*Brief A*. Please quote the business excerpt below word for word, starting at the words "On December 15, 2020, the" and ending after "EC platform technology.".
*Brief B*. Name every party that the business excerpt identifies as a Seller in the Asset Purchase Agreement.

On October 16, 2015, the Company formed Natural Aquatic Systems, Inc. (“NAS”). The purpose of NAS is to formalize the business relationship between the Company and F&T Water Solutions LLC for the joint development of certain water technologies. The technologies shall include, without limitation, any and all inventions, patents, intellectual property, and know-how dealing with enclosed aquatic production systems worldwide. This includes construction, operation, and management of enclosed aquatic production, other than shrimp, facilities throughout the world, co-developed by both parties at the Company’s facility located outside of La Coste, Texas.

 

On December 15, 2020, the Company entered into an Asset Purchase Agreement (“APA”) between VeroBlue Farms USA, Inc., a Nevada corporation (“VBF”), VBF Transport, Inc., a Delaware corporation (“Transport”), and Iowa’s First, Inc., an Iowa corporation (“Iowa’s First”) (each a “Seller” and collectively, “Sellers”). Transport and Iowa’s First were wholly-owned subsidiaries of VBF. The facility was originally designed as a farming facility, with the company never beginning production. The Company’s plan is to begin a modification process to convert the plant to produce shrimp, which will allow them to scale faster without having to build new facilities. The three Iowa facilities contain the tanks and infrastructure that will be used to support the production of shrimp with the incorporation of the Company’s patented EC platform technology.

*Supplied information*.
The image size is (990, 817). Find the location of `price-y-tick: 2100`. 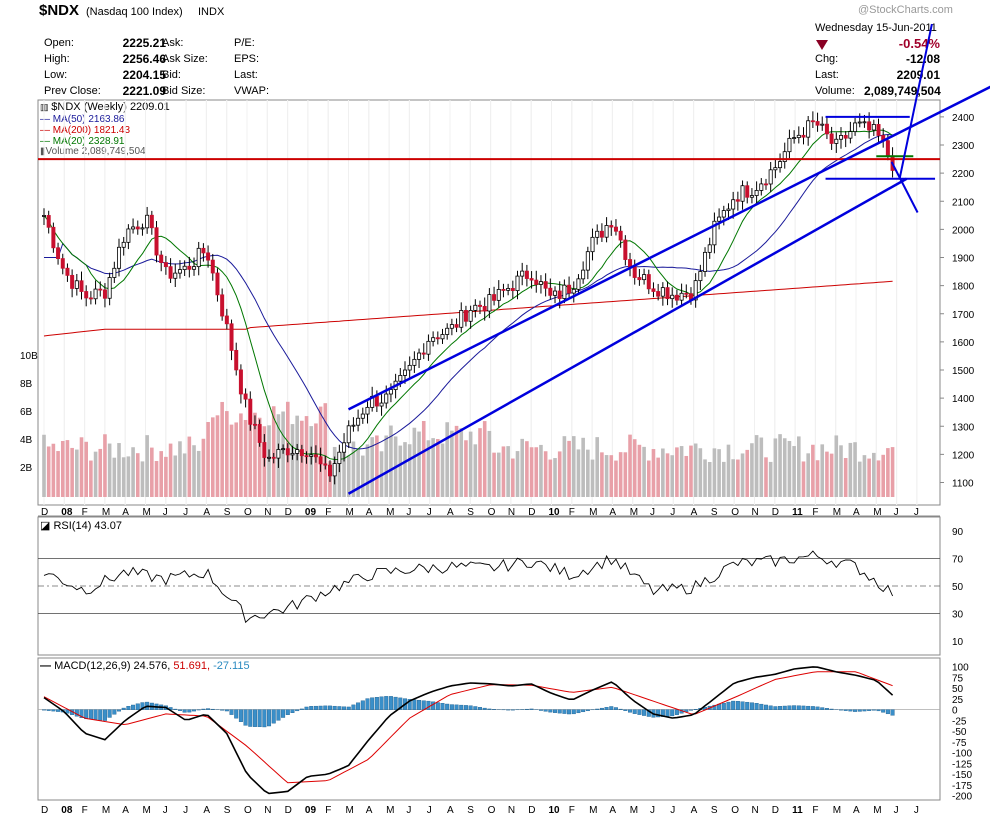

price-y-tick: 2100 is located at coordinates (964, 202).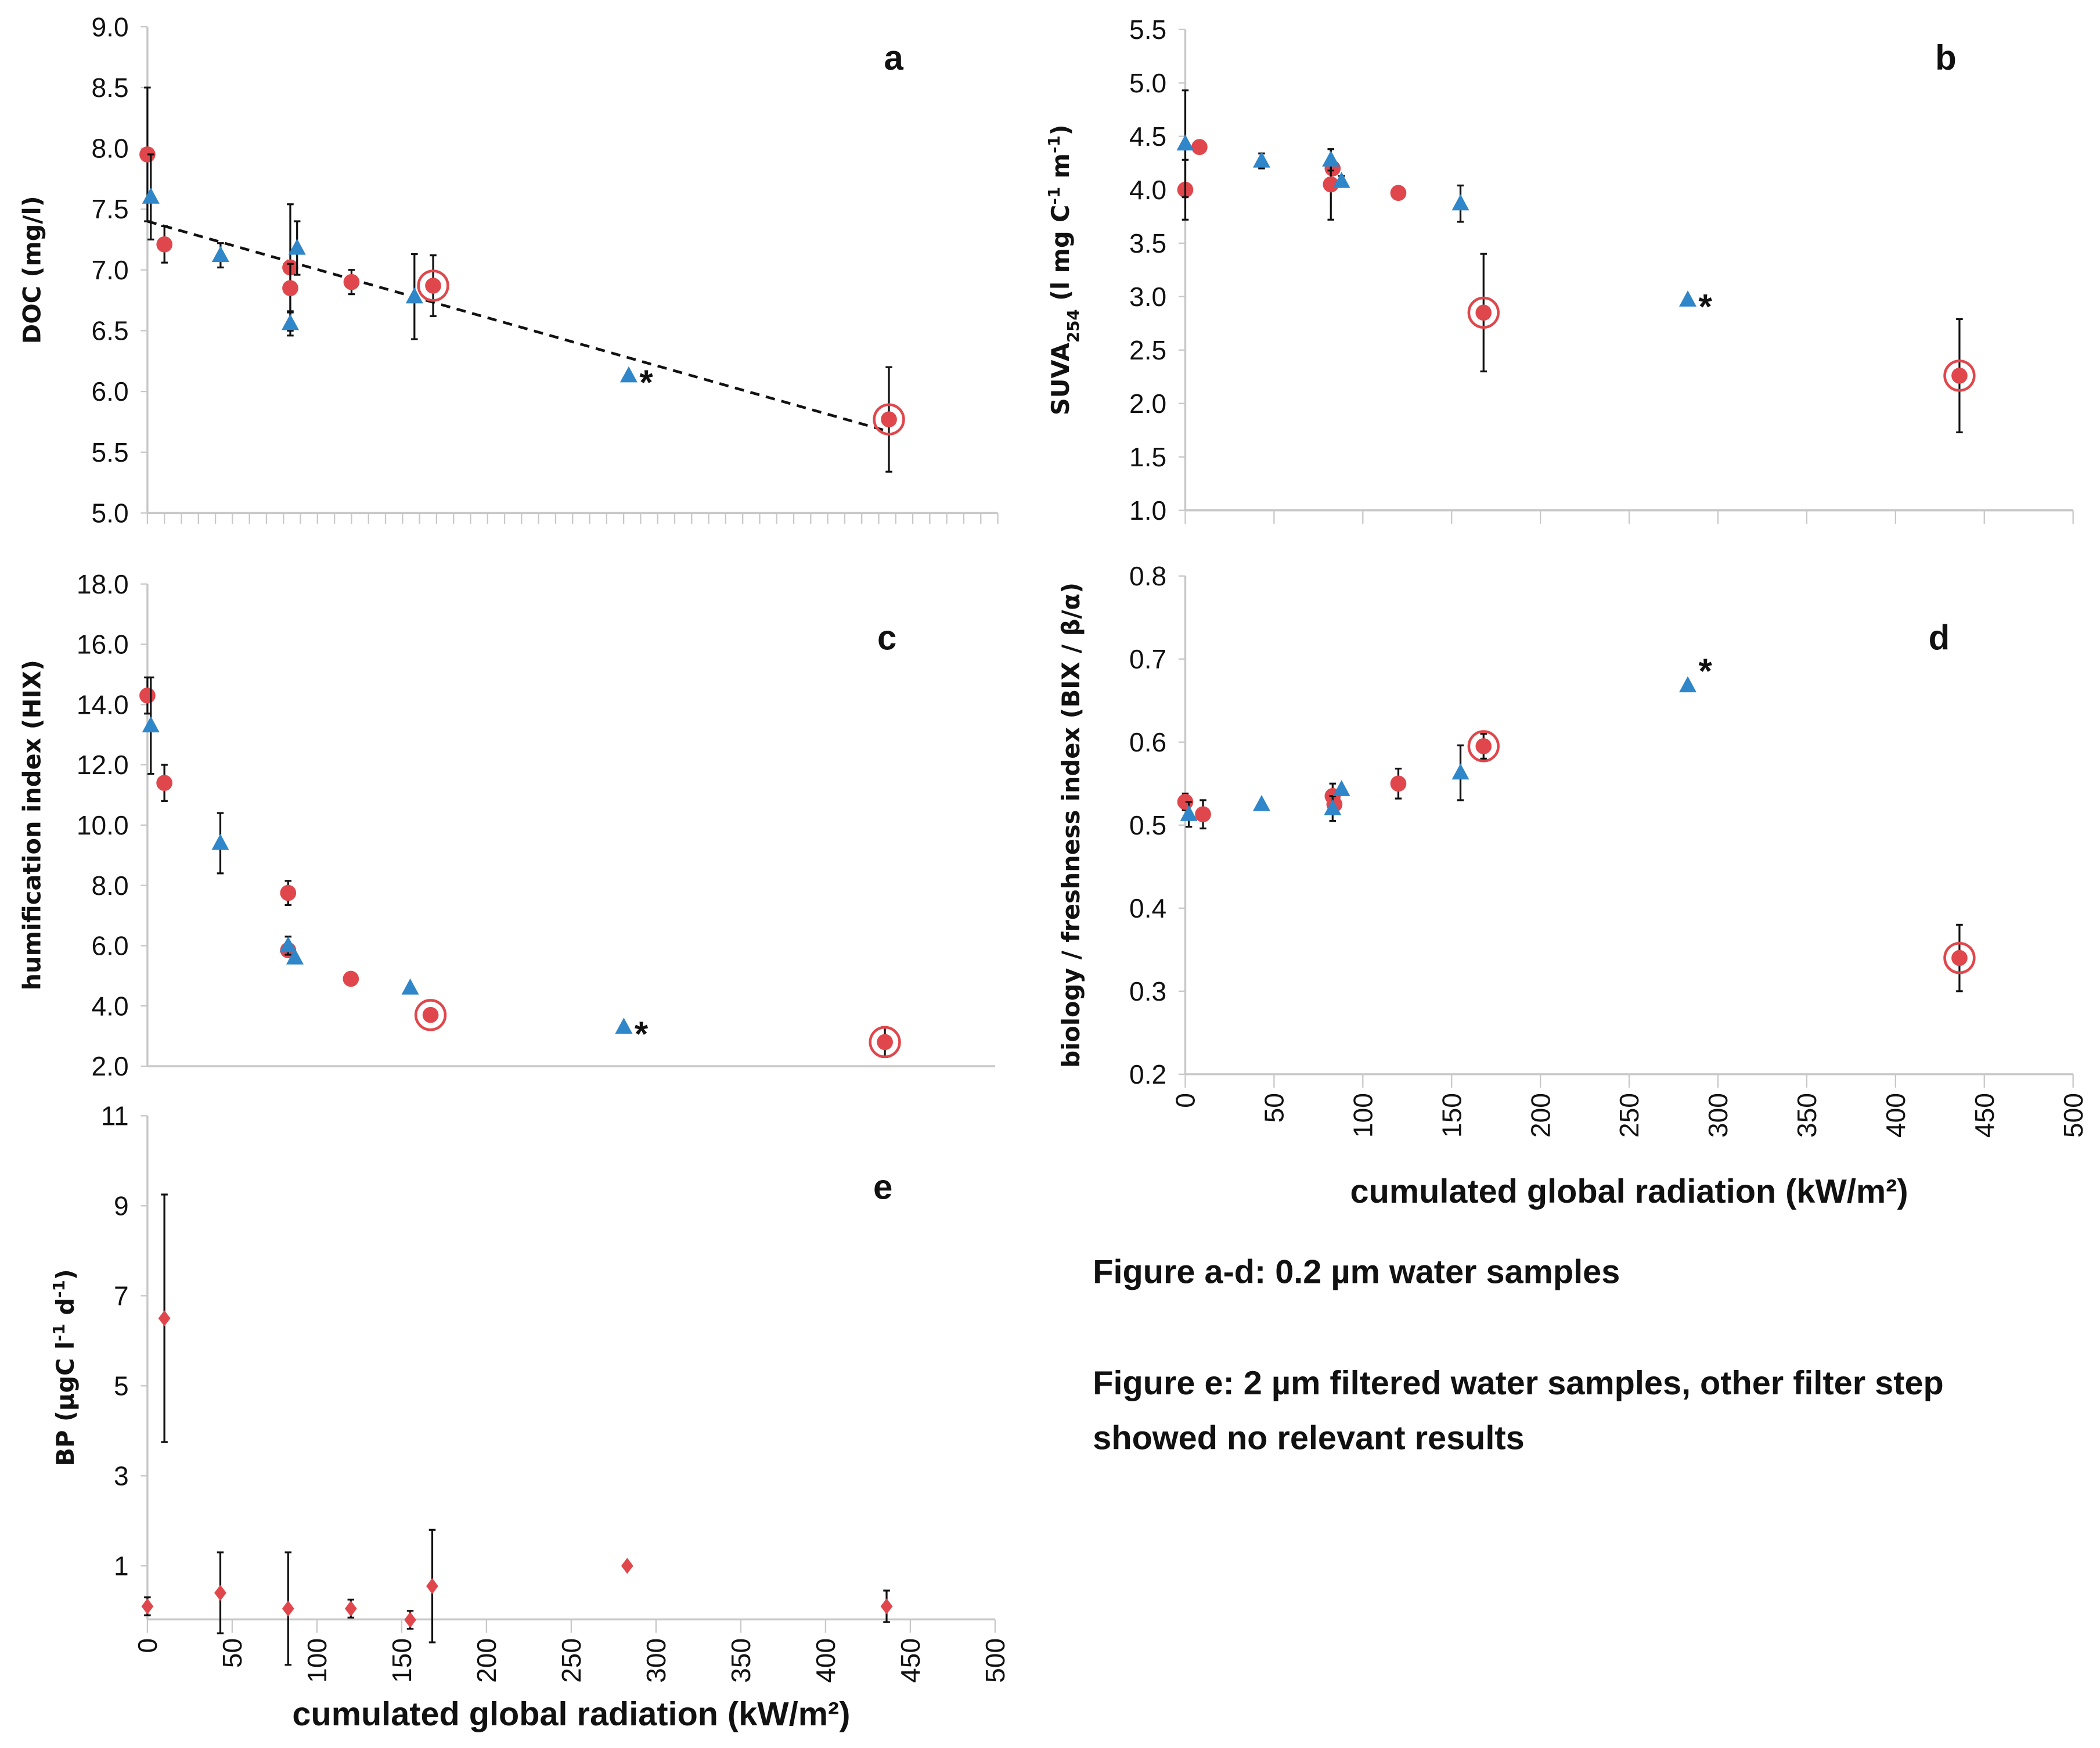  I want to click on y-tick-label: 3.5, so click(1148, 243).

*Reply A*.
On December 15, 2020, the Company entered into an Asset Purchase Agreement (“APA”) between VeroBlue Farms USA, Inc., a Nevada corporation (“VBF”), VBF Transport, Inc., a Delaware corporation (“Transport”), and Iowa’s First, Inc., an Iowa corporation (“Iowa’s First”) (each a “Seller” and collectively, “Sellers”). Transport and Iowa’s First were wholly-owned subsidiaries of VBF. The facility was originally designed as a farming facility, with the company never beginning production. The Company’s plan is to begin a modification process to convert the plant to produce shrimp, which will allow them to scale faster without having to build new facilities. The three Iowa facilities contain the tanks and infrastructure that will be used to support the production of shrimp with the incorporation of the Company’s patented EC platform technology.

*Reply B*.
VeroBlue Farms USA, Inc.
VBF Transport, Inc.
Iowa's First, Inc.